O homem e o caso, com todas as suas conotações tabloides, conotações e tons diretos, misturaram todos os erros das celebridades do século XX numa saga incrivelmente sinistra e de grande visibilidade que obcecou uma nação. Poderíamos encontrar ecos de muitas coisas – desde a intensa especulação em torno do caso do bebê Lindbergh até os julgamentos precipitados aplicados ao julgamento de Roscoe “Fatty” Arbuckle, desde os assassinatos de Manson, saturados de Hollywood, até o assassinato de John Lennon por um fã perturbado e a tentativa de sobre a vida do presidente Ronald Reagan por um homem obcecado por Jodie Foster.
Mas não se tratava apenas de olhar para trás; tratava-se do que estava próximo no início do século XXI. O homem no centro de tudo foi um herói do futebol, estrela de cinema e locutor de TV que rapidamente se tornou um ícone caído, acelerando muitas coisas que estavam ao virar da esquina.
Sua queda ajudou a introduzir o verdadeiro crime na indústria da grande mídia (por mais questionável que seja esse resultado). Ajudou a alimentar a cultura ascendente dos reality shows e a obsessão pelo anti-herói. E, claro, pressagiava algumas das características mais básicas das redes sociais mais de uma década antes de esse segmento da sociedade surgir.

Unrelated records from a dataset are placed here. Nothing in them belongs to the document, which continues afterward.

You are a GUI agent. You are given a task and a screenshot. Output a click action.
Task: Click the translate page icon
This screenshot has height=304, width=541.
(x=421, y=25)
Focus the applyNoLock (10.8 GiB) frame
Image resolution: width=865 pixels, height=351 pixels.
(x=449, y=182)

Não importa o que alguém se sentisse em relação a Simpson, era provável que prestassem atenção. Esse, mais do que tudo, pode ser o legado do homem e da saga que o cercou durante uma estranha era em miniatura da história americana.
— Pelo escritor nacional da AP, Ted Anthony, que escreve sobre a cultura americana e como ela está mudando.